Il cinema pulp attinge a un atteggiamento estetico molto specifico: esagerazione invece di sottigliezza, slogan visivo invece di profondità psicologica. Chi lavora con il pulp, lavora con il colore come arma — rossi, gialli, arancioni sgargianti su supporti economici, che devono imprimersi nella memoria. Sul set te ne accorgi subito: la scenografia non sceglie ciò che è realistico, ma ciò che starebbe bene su una copertina sfocata. Non c'entra nulla la nostalgia. È primitivismo consapevole come mezzo stilistico.
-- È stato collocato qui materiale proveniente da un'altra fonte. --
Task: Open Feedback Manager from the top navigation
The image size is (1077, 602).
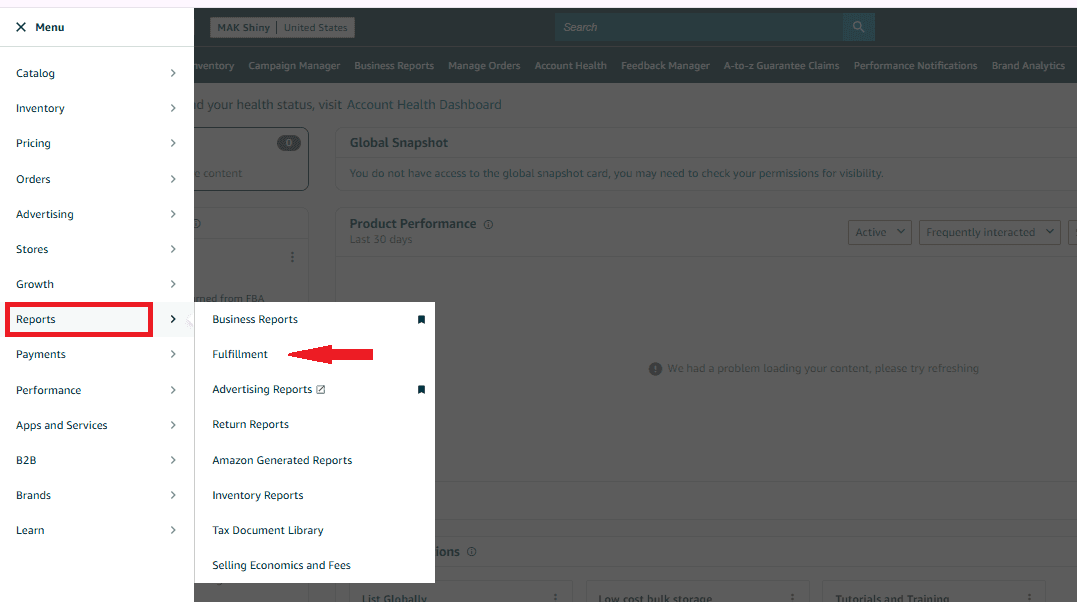Action: coord(665,65)

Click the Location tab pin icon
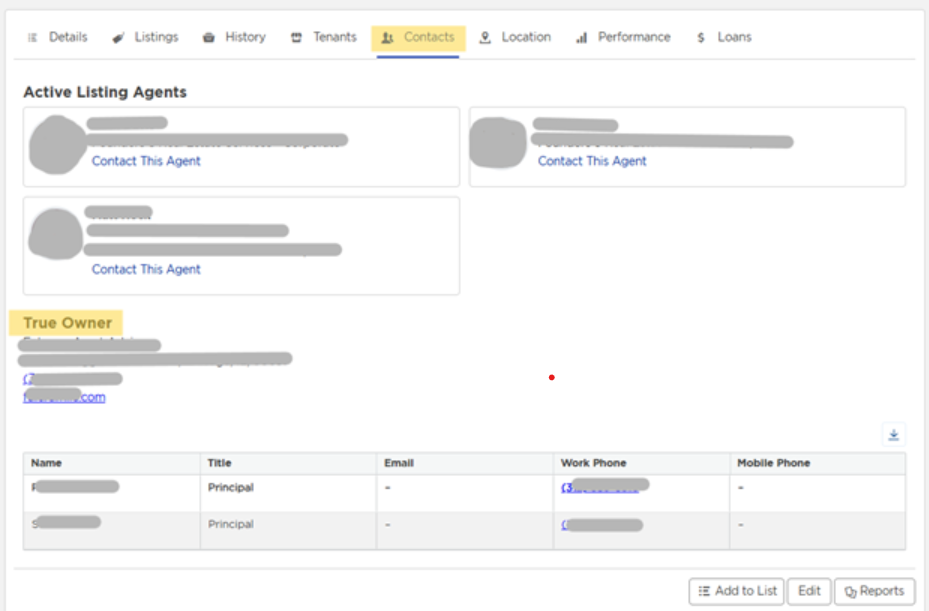[485, 38]
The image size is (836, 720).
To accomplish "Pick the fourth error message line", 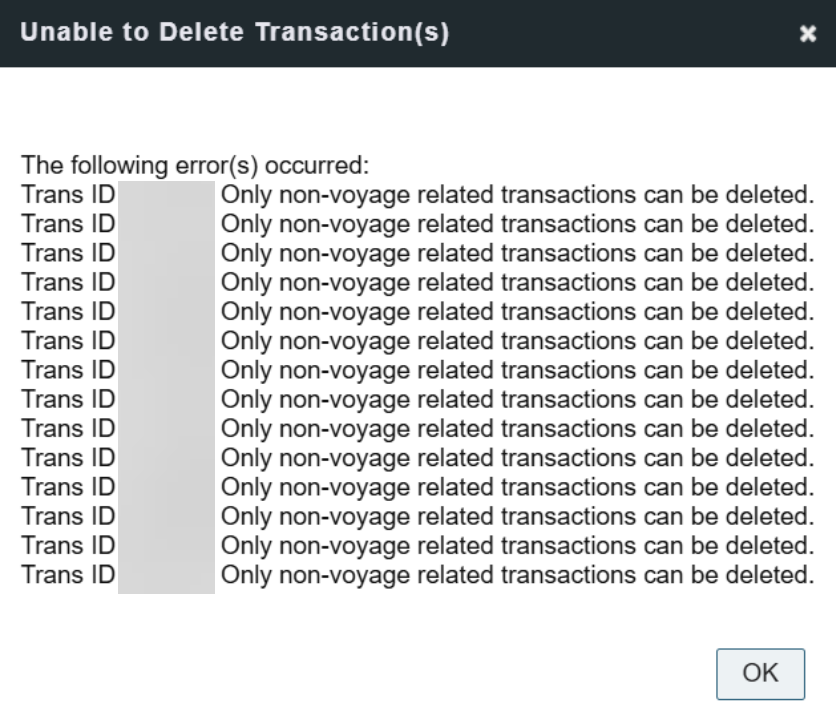I will [x=516, y=281].
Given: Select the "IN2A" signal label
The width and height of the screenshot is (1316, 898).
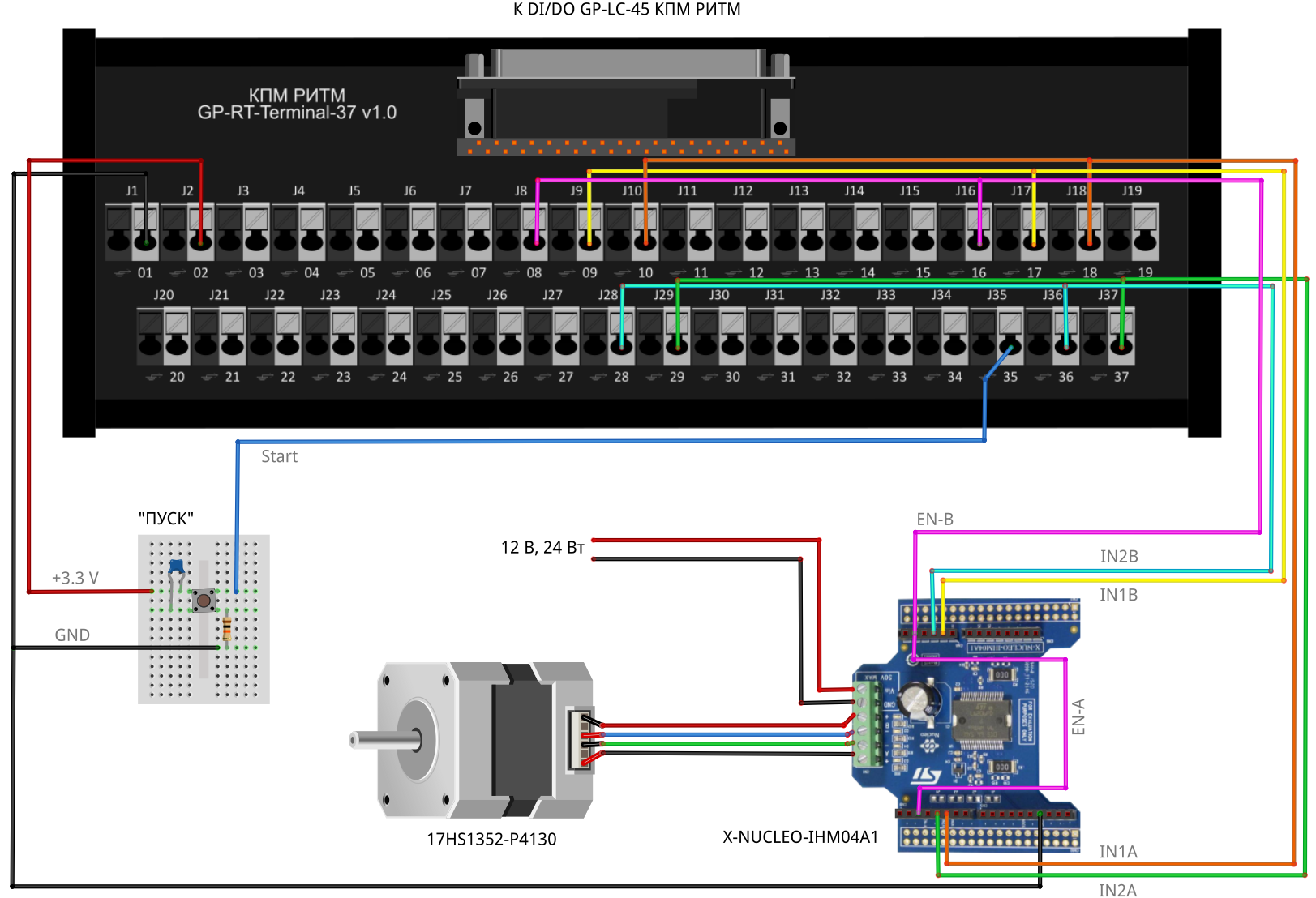Looking at the screenshot, I should (x=1117, y=890).
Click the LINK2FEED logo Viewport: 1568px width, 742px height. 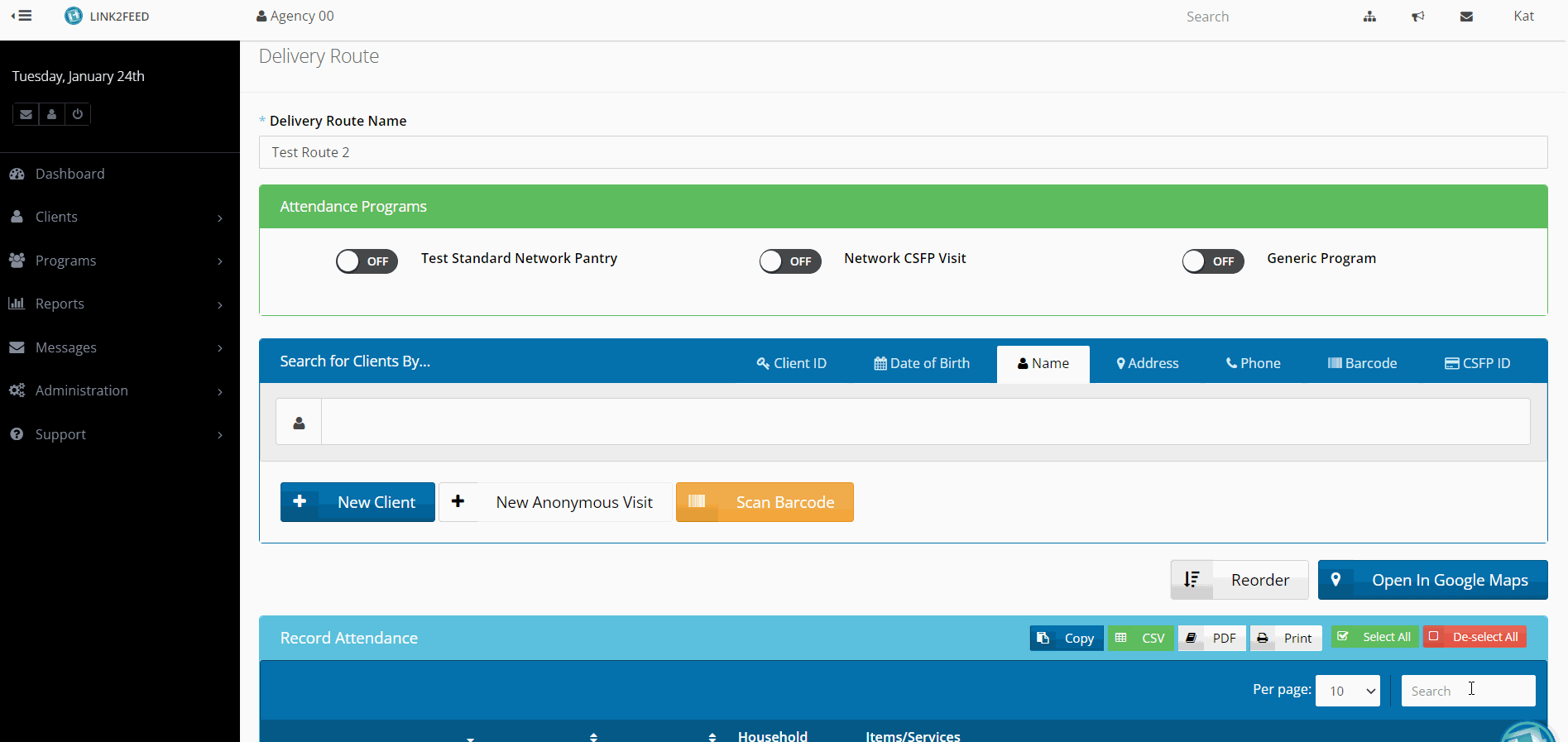pos(107,16)
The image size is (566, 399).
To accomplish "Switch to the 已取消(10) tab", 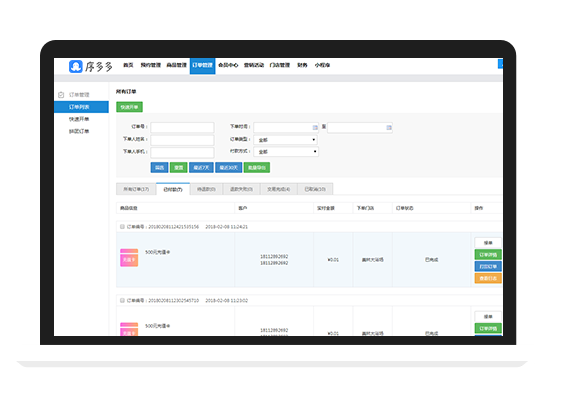I will pyautogui.click(x=315, y=189).
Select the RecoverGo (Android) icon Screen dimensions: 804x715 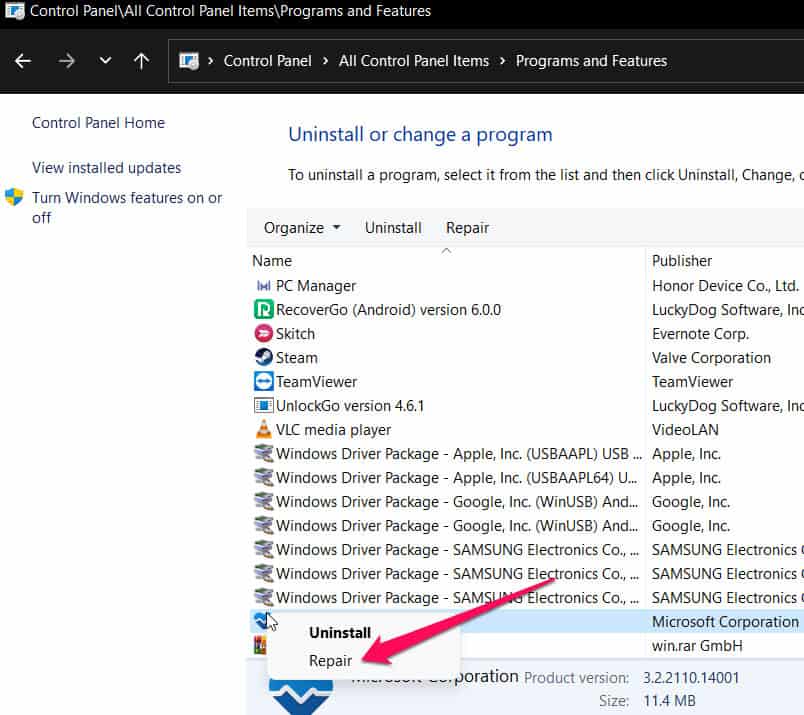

Il modello letterario — quelle riviste e periodici degli anni '20 fino agli anni '50 — detta una specifica struttura narrativa: tagli rapidi tra le linee narrative, niente esposizione noiosa, subito nel vivo. Il direttore della fotografia lavora qui con alto contrasto, forte illuminazione dall'alto (eredità del Film Noir) o un'illuminazione volutamente piatta, quasi da fumetto. Tarantino l'ha recuperato negli anni '90 — non inteso ironicamente, ma come linguaggio cinematografico legittimo. I jump-cut, i salti sonori improvvisi, le esplosioni della colonna sonora — tutto questo viene dal pulp.
In pratica, significa: lavorare con tipi invece che con personaggi. Il detective non è psicologicamente sfumato, lui agisce. La donna non è ambivalente, è mistero o pericolo o entrambi. La violenza non è documentaristica, è spettacolo — lunghi piani sequenza in slow-motion, pattern di sangue irrealistici, tutto esagerato. Al montaggio succede la stessa cosa: nessun taglio sottile tra due inquadrature, ma indugiare su un'inquadratura, poi un taglio come un pugno.
La rilevanza attuale: l'estetica pulp domina i B-movie, le ricostruzioni grindhouse e i film di genere volutamente "trashy". Le serie Netflix usano composizioni pulp. E nell'era dello streaming, una nuova letteratura pulp si è affermata digitalmente — trame condensate in 90 minuti, velocità invece di sfumature. Come direttore della fotografia, capisci subito: il pulp è un rifiuto radicale del raffinatezza. Non si tratta di essere eleganti. Si tratta di colpire — visivamente, emotivamente, materialmente.